Black armbands, expertise, fraud, and the Pope

It’s hard to keep people from believing what they want to believe. That’s especially true if the people are experts. After all, expert opinion defines what is true, that opinion is “expert” because of certain formal procedures and qualifications and coherence with the opinions of other experts, and a well-placed group can manipulate those things to achieve whatever result they want. The consequence is that if those who dominate a field of expertise want something to be true they can make it true, at least for purposes of public discussion.

I’ve touched on the problem before in connection with architecture. It also comes up in connection with history. In Australia, for example, the dominant “black armband” school of historians isn’t about to give up its campaign to prove Australian society illegitimate because of its treatment of the aborigines just because Keith Windschuttle has shown that they distort and fabricate evidence. They have therefore lauched a counterattack.

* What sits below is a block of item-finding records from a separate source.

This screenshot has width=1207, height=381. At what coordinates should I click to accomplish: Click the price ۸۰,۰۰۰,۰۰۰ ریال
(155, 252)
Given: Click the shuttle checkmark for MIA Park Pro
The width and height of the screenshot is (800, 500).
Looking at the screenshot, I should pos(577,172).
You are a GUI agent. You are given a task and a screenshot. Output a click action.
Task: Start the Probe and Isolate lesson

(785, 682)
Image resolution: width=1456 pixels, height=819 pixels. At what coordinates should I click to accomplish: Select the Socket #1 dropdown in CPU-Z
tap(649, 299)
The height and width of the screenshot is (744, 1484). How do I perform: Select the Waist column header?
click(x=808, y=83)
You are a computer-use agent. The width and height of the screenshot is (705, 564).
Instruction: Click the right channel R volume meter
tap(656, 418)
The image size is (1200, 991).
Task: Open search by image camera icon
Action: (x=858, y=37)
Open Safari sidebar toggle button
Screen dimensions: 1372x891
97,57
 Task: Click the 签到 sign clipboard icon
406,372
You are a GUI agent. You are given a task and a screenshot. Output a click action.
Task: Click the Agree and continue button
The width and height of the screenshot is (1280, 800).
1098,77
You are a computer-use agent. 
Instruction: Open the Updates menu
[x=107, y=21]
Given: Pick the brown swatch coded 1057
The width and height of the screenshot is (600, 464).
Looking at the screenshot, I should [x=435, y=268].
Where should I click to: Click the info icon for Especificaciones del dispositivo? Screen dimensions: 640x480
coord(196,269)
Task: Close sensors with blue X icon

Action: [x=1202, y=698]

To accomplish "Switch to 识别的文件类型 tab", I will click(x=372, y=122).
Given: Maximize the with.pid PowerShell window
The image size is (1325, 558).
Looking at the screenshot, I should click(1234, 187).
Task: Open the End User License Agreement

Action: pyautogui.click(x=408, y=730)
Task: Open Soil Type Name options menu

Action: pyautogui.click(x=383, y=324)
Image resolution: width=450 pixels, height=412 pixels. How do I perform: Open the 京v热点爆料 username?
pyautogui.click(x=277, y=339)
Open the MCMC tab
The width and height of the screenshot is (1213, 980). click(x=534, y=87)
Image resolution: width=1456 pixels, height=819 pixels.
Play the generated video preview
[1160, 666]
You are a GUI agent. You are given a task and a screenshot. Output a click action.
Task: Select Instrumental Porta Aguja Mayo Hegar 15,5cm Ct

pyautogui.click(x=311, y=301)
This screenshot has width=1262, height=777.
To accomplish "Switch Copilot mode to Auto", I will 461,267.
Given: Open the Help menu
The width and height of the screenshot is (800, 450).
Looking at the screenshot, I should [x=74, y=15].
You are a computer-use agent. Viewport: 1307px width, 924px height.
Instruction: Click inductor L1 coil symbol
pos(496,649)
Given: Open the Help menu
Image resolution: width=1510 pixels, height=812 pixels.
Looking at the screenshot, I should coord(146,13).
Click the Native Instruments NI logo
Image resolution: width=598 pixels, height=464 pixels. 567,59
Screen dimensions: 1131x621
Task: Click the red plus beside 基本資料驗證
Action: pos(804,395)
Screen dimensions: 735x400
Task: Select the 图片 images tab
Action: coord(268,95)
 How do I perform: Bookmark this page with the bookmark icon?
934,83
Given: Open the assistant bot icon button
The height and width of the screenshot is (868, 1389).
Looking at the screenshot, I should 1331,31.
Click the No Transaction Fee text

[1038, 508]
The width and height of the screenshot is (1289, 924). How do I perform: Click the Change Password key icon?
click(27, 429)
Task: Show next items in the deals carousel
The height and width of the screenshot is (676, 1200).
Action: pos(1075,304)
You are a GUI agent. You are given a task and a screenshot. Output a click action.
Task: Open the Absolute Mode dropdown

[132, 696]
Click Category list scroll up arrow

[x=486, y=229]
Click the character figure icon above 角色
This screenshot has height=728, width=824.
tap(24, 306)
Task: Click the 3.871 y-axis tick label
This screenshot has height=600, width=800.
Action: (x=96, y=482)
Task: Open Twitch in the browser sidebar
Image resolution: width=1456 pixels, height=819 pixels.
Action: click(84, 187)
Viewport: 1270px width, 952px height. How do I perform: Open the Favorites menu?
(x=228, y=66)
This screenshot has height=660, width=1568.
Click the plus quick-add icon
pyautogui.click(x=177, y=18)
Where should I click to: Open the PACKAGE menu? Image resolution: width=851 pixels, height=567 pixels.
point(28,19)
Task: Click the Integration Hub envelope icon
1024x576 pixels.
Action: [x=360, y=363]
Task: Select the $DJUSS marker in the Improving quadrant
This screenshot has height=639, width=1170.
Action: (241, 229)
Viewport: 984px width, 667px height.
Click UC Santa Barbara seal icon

The counterattack covers all fronts, from the personal to the philosophical. “Malicious” and “cultural chauvinist,” says one scholar, “Replete with misconceptions, distortions, character assassinations” says another. The big problem, though, according to the editor of a book of essays attacking Windschuttle, is that “There is no room in his court for historical imagination.” As another professor complains, “Windschuttle aims to take the discipline of history back to some a golden age when it was all about facts.” And that, apparently, would be a catastrophe for scholarly understanding. After all, as one scholar observed (quoted by Windschuttle in his article in The New Criterion) “very little historical interpretation is verifiable in any strict sense,” so historians arrive at the truth on the basis of a “scholarly consensus.” And the consensus, it appears, can be based on little more than fabricated evidence and the will to believe of the dominant group of scholars. (For more on Windschuttle and the historians, see the very useful site The Sydney Line.)

The “black armband” historians may be dishonest ideologues, but they wouldn’t be able to get as far as they have if they didn’t have a point to distort. They are right that it is not possible simply to read off the facts from the evidence. Knowledge has an essential personal, social and interpretive aspect. It follows that to have knowledge you can trust you need a community and interpreter you’re justified in relying on. And that principle has obvious religious implications. In particular, you can’t have public revelation without a visible Church to carry it forward and speak authoritatively on its interpretation. “Expertise” by itself just isn’t enough, because it can, will and has been used to demonstrate anything the experts want to demonstrate. And that’s the basic problem with the scholarly rebellion against the teaching authority of the Church that has led, with the reaction to Humanae Vitae, to material schism. What the scholars speak for is not the authority of truth but the authority of scholars. And who made them the oracles?

2 thoughts on “Black armbands, expertise, fraud, and the Pope”

  1. Perhaps another example of that

    Perhaps another example of that “expertise” would be the work of the Church commission which advised Paul VI to rescind the traditional teaching on contraception before publication of Humanae Vitae in 1968.


  2. The work of the commission

    The work of the commission is a perfect example. Being experts — a.k.a. technocrats — they thought they could reconstruct the meaning of something as basic as sex for the sake of a system that achieved human goals more efficiently. The Pope said “no” and the worldwide community of experts went berserk.